Bajaba a la orilla del río y se hacía su cama con hojas y ramas
secas y una techumbre de ungurabi. Levantaba alrededor una
empalizada de cañas filudas para que el ronsoco, en su merodeo
por la orilla, no se comiera su cadáver. Se acostaba, se iba y, poco
después, volvía, aposentándose en el que había cazado más,
peleado mejor o respetado las costumbres. Los hombres de la
tierra vivían juntos. Quietos. La muerte no era la muerte. Era irse
y regresar. En lugar de debilitarlos, los robustecía, sumando a los
que se quedaban la sabiduría y la fuerza de los idos. «Somos y
seremos, decía Tasurinchi. Parece que no vamos a morir. Los que
se van, han vuelto. Están aquí. Son nosotros.»
¿Por qué, pues, si eran tan puros, echaron a andar los
hombres de la tierra? Porque, un día, el sol empezó a caerse. Para
que no se cayera más, para ayudarlo a levantarse. Es lo que dice
Tasurinchi.
Es, al menos, lo que yo he sabido.
¿Ya había tenido el sol su guerra con Kashiri, la luna? Tal vez.

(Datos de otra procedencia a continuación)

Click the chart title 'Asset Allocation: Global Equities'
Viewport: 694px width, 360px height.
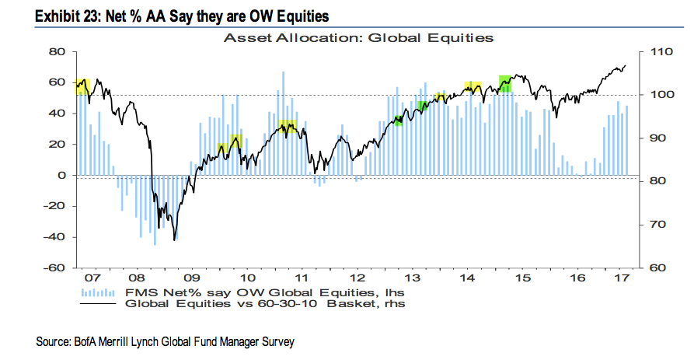[358, 37]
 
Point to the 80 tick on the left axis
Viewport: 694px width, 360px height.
[56, 51]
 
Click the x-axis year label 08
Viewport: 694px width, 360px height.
[136, 278]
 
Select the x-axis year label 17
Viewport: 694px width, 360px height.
[623, 278]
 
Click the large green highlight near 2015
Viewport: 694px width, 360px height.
[504, 83]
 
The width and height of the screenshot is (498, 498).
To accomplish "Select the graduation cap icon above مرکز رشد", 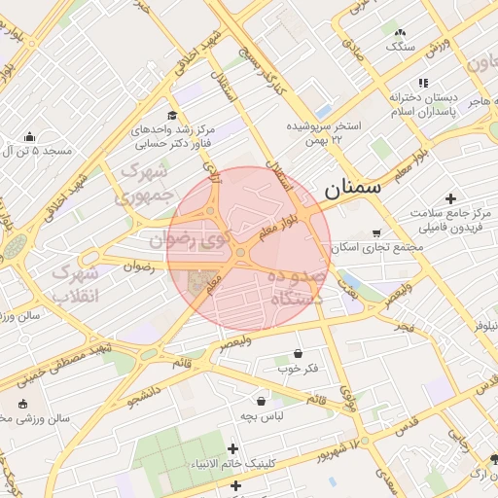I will pyautogui.click(x=172, y=115).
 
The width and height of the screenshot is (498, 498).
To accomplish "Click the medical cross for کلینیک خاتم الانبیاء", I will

Se puso a parpadear, a moverse, su luz se apagó y apenas se lo
veía. La gente empezó a frotarse el cuerpo, temblando. Eso era el
frío. Así comenzó después, parece. Entonces, en la semioscuridad,
desacostumbrados, asustados, los hombres caían en sus mismas
trampas, comían carne de venado creyéndola de tapir y no
reconocían el camino de regreso del yucal a su casa. ¿Dónde
estoy?, se desesperaban, ambulando a ciegas, tropezando, ¿dónde
estarán mis parientes? ¿Qué está pasando en el mundo? Había
empezado a soplar el viento. Aullando, manoteando, se llevaba las
crestas de las palmeras y arrancaba de cuajo las lupunas. La lluvia
caía con estrépito, provocando inundaciones. Se veían manadas de
huanganas, ahogadas, flotando patas arriba en la corriente. Los
ríos cambiaban de curso, las palizadas reventaban las balsas, las
cochas se volvían ríos. Las almas perdieron la serenidad. Eso ya no
era irse. Era morir. Hay que hacer algo, decían. Y, mirando a
derecha y a izquierda, ¿qué cosa?, ¿qué haremos?, decían.

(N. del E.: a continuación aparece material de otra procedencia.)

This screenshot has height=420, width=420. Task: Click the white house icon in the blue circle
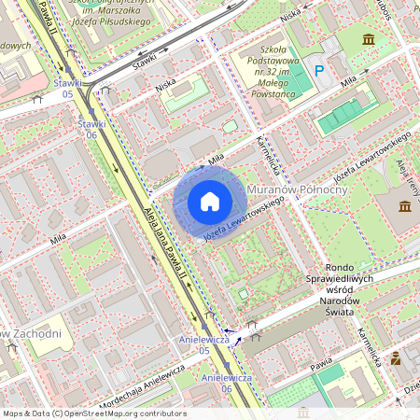(210, 202)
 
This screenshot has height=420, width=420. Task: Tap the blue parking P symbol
(320, 71)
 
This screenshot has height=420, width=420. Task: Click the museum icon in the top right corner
(370, 39)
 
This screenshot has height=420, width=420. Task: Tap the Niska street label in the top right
(290, 14)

«Echarse a andar», ordenó Tasurinchi. Estaban en plena tiniebla,
rodeados de daño. La yuca había empezado a faltar, el agua hedía.
Los que se iban ya no volvían, ahuyentados por las calamidades,
perdidos entre el mundo de las nubes y el nuestro. Bajo el suelo
que pisaban oían correr, espeso, al Kamabiría, río de los muertos.
Como acercándose, como llamándolos. ¿Echarse a andar? «Sí, dijo
el seripigari, atorándose de tabaco en la mareada. Andar, andar.
Y, recuérdense, el día que dejen de andar, se irán del todo.
Trayéndose abajo al sol.»
Así empezó. El movimiento, la marcha. Avanzar con o sin
lluvia, por tierra o por agua, subiendo el monte o bajando la
quebrada. En los bosques, tan espesos, era noche siendo día y los
llanos parecían lagunas porque no tenían un solo matorral, como
cabeza de hombre que el diablito kamagarini dejó sin pelo. «El sol
no se ha caído todavía; los animaba Tasurinchi. Se tropieza y se
levanta. Cuidado, se está durmiendo. Despertémoslo,
ayudémoslo.» Hemos sufrido daños y muertes, pero seguimos
andando. ¿Bastarían todas las chispas del cielo para contar las
lunas que han pasado? No. Estamos vivos. Nos movemos.